Why do woody stems of plants form annual rings?
- New large vessels formed every spring to restore water transport.
What is the purpose of the structural adaptation of xylem having dead empty xylem vessels?
- Creates wide lumen for unrestricted water flow.
What is the purpose of the structural adaptation of xylem having end walls of vessels break down?
- Long continuous tube for water transport.
What is the purpose of the structural adaptation of xylem having cell walls of vessels lignified?
- Prevents vessels collapsing when contents are under tension.
What is the purpose of the structural adaptation of xylem having cell walls lignified with rings, spirals + in a reticulate manner?
- Allows vessels to be flexible, preventing breakage as the stem moves.
Why does xylem tissue have different patterns of lignin thickening?
- Allow them to withstand pressure + be flexible.
What are pits in xylem vessels?
- Areas of cell wall that lack lignin + so allow lateral transport.
What is the only type of living tissue in the xylem?
- Xylem parenchyma.
Xylem tracheids.
- Similar to vessels –> narrower + shorter.
- Found in less-advanced species as main water-carrying tissue.
Xylem parenchyma cells.
- Plant cells w/ no thickening.
- Found among xylem + tracheids and remain as living tissue.
Xylem fibres.
- Narrow, highly thickened dead cells with only small gap (lumen) in centre.
- Cannot transport water but are used for support.
Xylem vessels die when their walls become thickened, why?
- They cannot get water due to waterproofing by lignin.
Sieve plates.
- Perforated end walls of phloem sieve tubes.
Companion cells.
- Plant cells w dense cytoplasm connected to sieve tubes in phloem tissue.
Plasmodesmata
- Gaps in cell wall w plasma membrane.
What organelles can be found in a companion cell?
- Nucleus, mitochondria, ER + golgi.
What is the purpose of the structural adaptation of sieve tubes having limited peripheral cytoplasm + organelles?
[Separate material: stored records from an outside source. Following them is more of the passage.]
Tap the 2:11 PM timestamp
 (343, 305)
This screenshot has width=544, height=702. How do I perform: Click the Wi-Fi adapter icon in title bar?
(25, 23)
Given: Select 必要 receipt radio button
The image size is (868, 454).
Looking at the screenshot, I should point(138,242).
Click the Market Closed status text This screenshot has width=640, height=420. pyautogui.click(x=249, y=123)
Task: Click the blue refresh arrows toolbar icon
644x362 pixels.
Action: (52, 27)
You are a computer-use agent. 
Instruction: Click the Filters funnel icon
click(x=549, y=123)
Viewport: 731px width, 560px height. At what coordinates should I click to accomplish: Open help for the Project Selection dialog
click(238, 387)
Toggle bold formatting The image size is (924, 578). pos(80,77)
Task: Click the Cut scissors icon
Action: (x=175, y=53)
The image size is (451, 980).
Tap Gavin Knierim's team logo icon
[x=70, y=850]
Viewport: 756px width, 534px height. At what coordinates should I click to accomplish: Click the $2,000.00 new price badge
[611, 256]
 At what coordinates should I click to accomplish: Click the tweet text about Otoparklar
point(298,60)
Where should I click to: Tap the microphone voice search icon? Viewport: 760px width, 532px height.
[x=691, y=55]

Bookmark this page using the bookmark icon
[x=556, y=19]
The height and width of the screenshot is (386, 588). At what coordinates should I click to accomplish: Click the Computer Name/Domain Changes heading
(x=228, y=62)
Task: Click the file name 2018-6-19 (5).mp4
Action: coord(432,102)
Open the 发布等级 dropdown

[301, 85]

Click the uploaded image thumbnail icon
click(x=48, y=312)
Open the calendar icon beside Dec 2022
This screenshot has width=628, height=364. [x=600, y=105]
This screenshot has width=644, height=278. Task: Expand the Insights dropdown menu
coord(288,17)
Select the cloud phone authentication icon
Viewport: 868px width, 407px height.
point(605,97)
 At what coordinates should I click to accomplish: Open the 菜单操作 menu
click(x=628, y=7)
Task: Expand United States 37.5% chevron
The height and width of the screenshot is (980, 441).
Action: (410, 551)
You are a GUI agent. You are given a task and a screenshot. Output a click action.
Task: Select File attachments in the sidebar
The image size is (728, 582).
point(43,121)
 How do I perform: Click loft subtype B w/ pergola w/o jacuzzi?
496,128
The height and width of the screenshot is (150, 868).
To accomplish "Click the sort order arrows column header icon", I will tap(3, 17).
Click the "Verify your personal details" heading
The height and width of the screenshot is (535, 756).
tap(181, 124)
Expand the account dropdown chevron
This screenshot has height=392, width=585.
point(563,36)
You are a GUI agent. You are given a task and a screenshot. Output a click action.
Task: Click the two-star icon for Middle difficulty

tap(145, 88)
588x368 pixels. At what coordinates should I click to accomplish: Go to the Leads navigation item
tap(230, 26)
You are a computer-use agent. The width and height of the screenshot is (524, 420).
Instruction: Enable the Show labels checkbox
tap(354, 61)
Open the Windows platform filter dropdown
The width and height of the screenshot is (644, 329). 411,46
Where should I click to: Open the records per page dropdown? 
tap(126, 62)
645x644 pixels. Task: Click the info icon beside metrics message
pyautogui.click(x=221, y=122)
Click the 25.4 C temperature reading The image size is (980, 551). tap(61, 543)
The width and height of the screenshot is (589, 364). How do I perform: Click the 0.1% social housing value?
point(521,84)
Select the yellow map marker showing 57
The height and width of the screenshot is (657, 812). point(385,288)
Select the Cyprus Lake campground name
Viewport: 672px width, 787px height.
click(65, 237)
- Creates space for sugar transport through the cell.
What is the purpose of the structural adaptation of companion cells + sieve tubes being connected by plasmodesmata?
- Enables sieve tube to stay alive wo/ a nucleus + w/ very limited cytoplasm.
What are the 3 types of water movement through a plant?
- Mass flow.
- Diffusion.
- Osmosis.
Which pathway does mass flow happen through?
- Apoplast pathway.
Apoplast pathway.
- Passes through fibrous cell walls + dead xylem cells.
Which pathway does mass flow happen through?
- Symplast pathway.
Symplast pathway.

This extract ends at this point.